Eleven UK University Vice Chancellors came not only to talk about the UK offer in Higher Education but also to launch a whole series of institution-to-institution partnerships cementing further the research links between the UK and India. Universities of Edinburgh, Cambridge, Warwick and Cardiff all had major announcements to make on new partnerships.
The icing on the cake for the RCUK India team, however, was the extensive reference to the joint research programmes that we have set up with our Indian partners over the last four years, in the Summit Communiqué. This states that [PMs Cameron and Singh] welcomed the rapid expansion of India-UK research and development cooperation which is helping to generate and develop high quality and high impact research partnerships leading to new knowledge creation. Since RCUK India opened in 2008, the value of the co-funded research partnership has gone from less than £1 million to over £100 million and is still rising. This is a reflection of both the strength of the UK and Indian research bases but also that crucial, global issues are being addressed through ground breaking research – renewable and other forms of energy, food security, climate change, water management, advanced engineering – are key to the future prosperity of both countries. Research collaboration is seen by both countries as a lynchpin, bringing us closer together.
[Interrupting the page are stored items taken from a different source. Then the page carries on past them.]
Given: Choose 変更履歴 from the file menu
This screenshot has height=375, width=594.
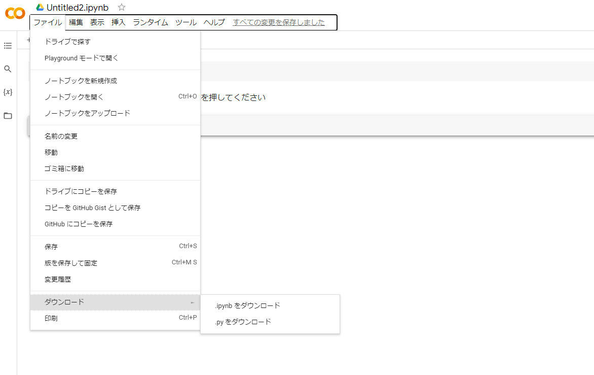Looking at the screenshot, I should [x=61, y=279].
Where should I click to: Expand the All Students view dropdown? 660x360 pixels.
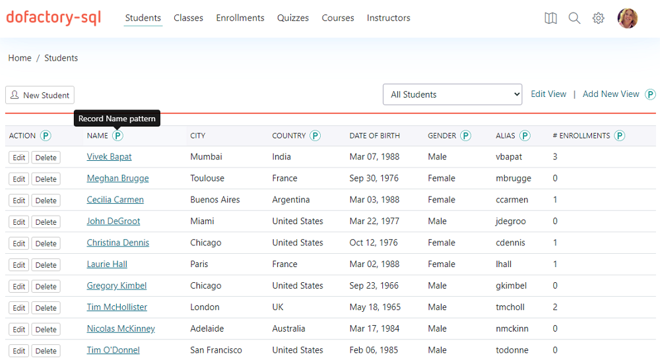point(452,94)
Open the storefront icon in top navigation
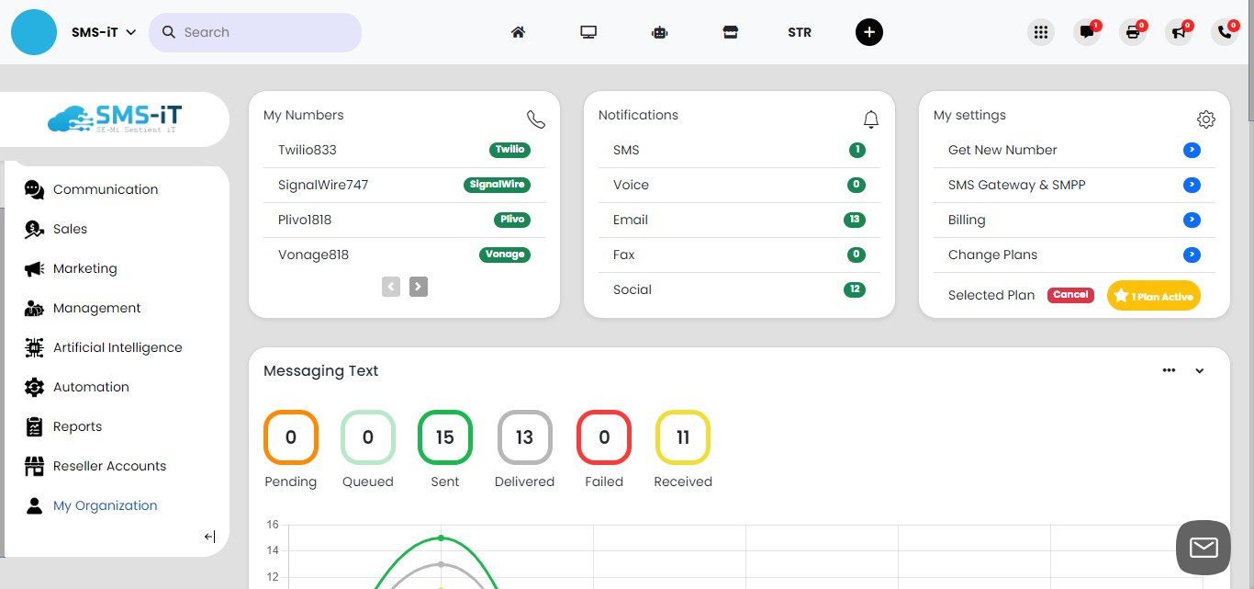 (730, 32)
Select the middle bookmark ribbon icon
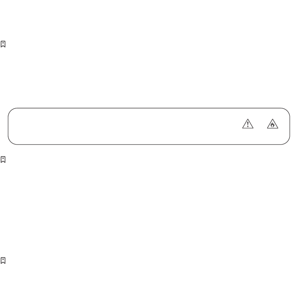 pos(3,159)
It’s not only in the areas of physical sciences that we have established a very successful partnership, but also in the area of social sciences, arts and the humanities. India with its population of 1.2 billion undergoing rapid transition from a rural to a more urbanized society is going to be a fascinating place to study to learn about how and why these transitions happen and the cultural dimension of this rapid change.
We highlighted a series of new and ongoing programmes and initiatives; more information is available in our press note here.
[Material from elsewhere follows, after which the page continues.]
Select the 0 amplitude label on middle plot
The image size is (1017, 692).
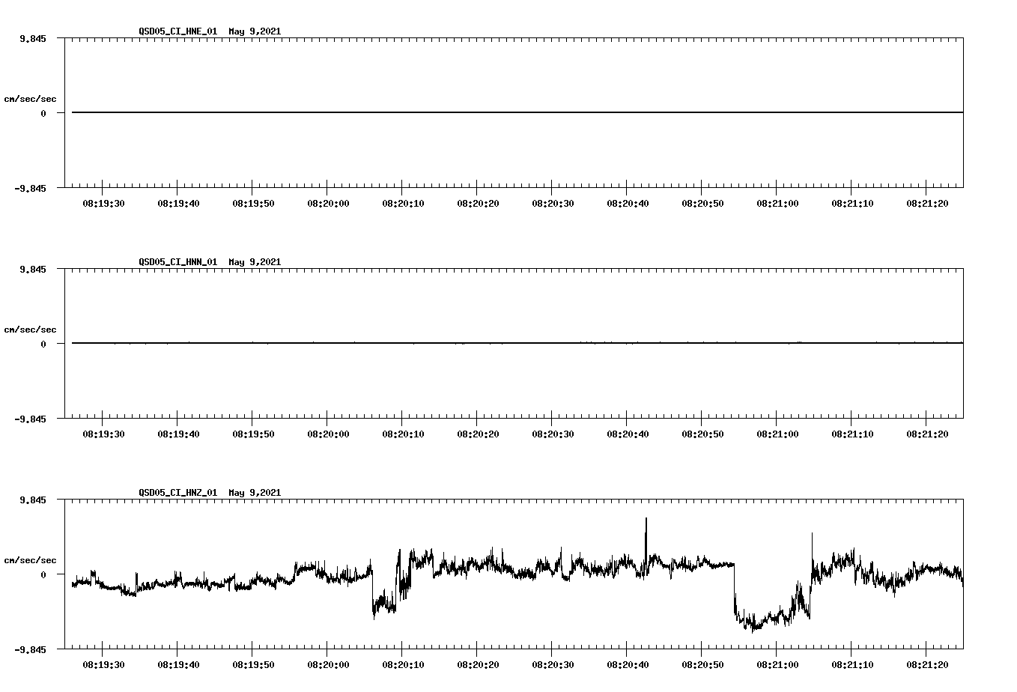[43, 343]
There was an excellent meeting between our Science Minister, David Willets, and his Indian counterpart, Shri S Jaipal Reddy at which both said how much they welcomed the intensification of the relationship on research between the two countries. David Willets highlighted eight technology areas of interest to the UK for international collaboration. These were: the big data revolution and energy efficient computing; satellite technology; robotics and autonomous vehicles; synthetic biology; regenerative medicine; agri-science; advanced materials and nanotechnology; and energy storage.